EXERCISE DESCRIPTION:
Reproduce the data below with "Главная" renamed to "Домашняя" and nothing else altered. Omit the pictures from your output.

* Begin *

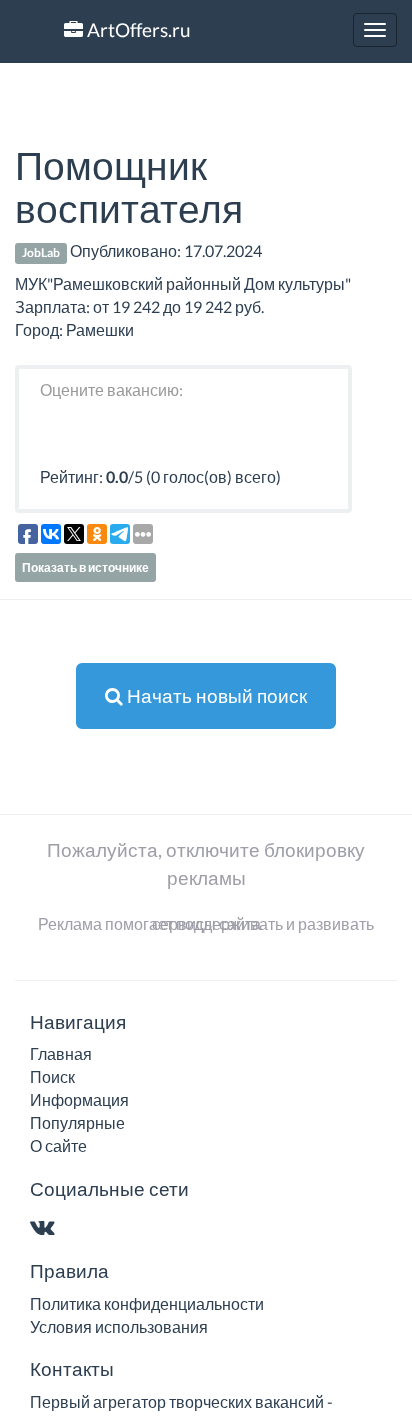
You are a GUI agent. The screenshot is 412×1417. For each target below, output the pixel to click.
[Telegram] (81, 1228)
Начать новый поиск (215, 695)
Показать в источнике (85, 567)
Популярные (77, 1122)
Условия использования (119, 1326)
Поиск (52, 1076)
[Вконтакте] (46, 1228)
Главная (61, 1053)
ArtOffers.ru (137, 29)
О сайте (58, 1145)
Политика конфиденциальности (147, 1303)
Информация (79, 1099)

* End *

THE ANSWER:
You are a GUI agent. The screenshot is 412×1417. For each target below, output the pixel to click.
[Telegram] (81, 1228)
Начать новый поиск (215, 695)
Показать в источнике (85, 567)
Популярные (77, 1122)
Условия использования (119, 1326)
Поиск (52, 1076)
[Вконтакте] (46, 1228)
Домашняя (61, 1053)
ArtOffers.ru (137, 29)
О сайте (58, 1145)
Политика конфиденциальности (147, 1303)
Информация (79, 1099)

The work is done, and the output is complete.